I can't say for sure if it was the timing (almost 16 weeks) or if it was the technique, but I can say Otto is 5 months now and is a dream come true. He is not perfect of course (but he is to me!),and I still have SO much to learn, but those first weeks I was seriously questioning what I had gotten myself into and deeply concerned that he was going to have an issue with biting. I will also say, he takes me much more seriously than he did before. I don't know, I'm sure plenty of people will disagree with this method, and everyone "parents" differently but I stand by it


----------



## Ozkar (Jul 4, 2011)

OM, it breaks your heart doesn't it to have to be so strict with a little cute adorable puppy  I know I felt exactly like you with every puppy I have ever had. It never goes away. Maybe guilt is a protection mechanism to stop us being truly cruel.
•••
_What is needed:_ Reproduce word for word the part of the puppy-biting forum thread that begins at the words "I can't say" and stops after "being truly cruel.".
•••
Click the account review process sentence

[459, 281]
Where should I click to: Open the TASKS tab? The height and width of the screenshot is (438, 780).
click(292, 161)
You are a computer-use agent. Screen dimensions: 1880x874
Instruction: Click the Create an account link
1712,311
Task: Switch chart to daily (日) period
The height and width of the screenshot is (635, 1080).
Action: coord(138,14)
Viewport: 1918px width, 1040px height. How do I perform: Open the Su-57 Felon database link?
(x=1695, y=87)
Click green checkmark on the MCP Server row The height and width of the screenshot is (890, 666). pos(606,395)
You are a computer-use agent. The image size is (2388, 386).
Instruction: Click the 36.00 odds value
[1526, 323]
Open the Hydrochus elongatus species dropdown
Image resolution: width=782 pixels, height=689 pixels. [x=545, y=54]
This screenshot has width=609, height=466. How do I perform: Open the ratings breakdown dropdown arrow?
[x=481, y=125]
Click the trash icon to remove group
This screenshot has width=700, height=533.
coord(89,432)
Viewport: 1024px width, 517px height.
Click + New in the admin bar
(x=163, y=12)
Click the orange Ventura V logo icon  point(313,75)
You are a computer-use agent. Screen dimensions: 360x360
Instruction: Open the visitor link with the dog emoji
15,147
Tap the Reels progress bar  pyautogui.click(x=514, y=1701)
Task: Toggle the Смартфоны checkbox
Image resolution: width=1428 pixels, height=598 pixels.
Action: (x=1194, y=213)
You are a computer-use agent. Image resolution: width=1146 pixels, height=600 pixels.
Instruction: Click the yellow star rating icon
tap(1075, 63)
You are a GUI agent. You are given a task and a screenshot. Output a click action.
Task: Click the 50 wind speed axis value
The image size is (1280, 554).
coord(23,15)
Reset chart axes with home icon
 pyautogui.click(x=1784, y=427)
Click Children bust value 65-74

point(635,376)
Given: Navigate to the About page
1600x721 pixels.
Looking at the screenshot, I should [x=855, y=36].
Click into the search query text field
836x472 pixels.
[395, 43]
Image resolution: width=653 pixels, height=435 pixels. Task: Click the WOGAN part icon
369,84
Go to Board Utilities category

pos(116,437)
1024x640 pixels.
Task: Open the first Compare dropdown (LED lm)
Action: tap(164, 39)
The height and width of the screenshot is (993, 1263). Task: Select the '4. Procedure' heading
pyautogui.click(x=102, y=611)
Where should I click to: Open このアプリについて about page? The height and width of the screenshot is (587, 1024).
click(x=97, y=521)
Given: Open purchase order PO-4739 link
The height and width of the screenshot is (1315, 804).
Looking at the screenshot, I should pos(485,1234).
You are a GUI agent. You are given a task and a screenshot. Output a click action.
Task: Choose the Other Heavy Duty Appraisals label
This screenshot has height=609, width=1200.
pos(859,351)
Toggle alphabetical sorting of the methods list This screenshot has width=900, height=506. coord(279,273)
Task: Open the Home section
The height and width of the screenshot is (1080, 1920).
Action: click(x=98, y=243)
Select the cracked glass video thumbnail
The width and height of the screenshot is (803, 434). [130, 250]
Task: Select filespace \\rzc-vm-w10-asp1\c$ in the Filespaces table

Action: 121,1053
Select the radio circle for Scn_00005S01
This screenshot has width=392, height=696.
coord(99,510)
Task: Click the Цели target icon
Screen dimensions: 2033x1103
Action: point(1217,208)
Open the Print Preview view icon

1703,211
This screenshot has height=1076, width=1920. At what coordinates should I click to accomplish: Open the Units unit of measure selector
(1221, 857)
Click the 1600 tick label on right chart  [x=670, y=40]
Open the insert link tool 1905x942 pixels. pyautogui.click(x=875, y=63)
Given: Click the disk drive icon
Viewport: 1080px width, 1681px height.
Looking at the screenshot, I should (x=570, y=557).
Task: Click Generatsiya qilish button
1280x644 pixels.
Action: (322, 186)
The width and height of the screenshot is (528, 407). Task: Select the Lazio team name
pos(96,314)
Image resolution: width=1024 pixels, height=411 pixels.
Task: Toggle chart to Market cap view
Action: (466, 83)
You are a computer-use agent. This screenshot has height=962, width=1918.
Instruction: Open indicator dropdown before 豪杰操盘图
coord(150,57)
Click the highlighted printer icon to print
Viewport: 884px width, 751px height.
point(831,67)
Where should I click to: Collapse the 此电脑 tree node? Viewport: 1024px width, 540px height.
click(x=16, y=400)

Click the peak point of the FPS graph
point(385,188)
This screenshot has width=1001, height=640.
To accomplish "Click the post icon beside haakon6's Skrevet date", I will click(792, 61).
•••
_Output of the exercise:_
I can't say for sure if it was the timing (almost 16 weeks) or if it was the technique, but I can say Otto is 5 months now and is a dream come true. He is not perfect of course (but he is to me!),and I still have SO much to learn, but those first weeks I was seriously questioning what I had gotten myself into and deeply concerned that he was going to have an issue with biting. I will also say, he takes me much more seriously than he did before. I don't know, I'm sure plenty of people will disagree with this method, and everyone "parents" differently but I stand by it


----------



## Ozkar (Jul 4, 2011)

OM, it breaks your heart doesn't it to have to be so strict with a little cute adorable puppy  I know I felt exactly like you with every puppy I have ever had. It never goes away. Maybe guilt is a protection mechanism to stop us being truly cruel.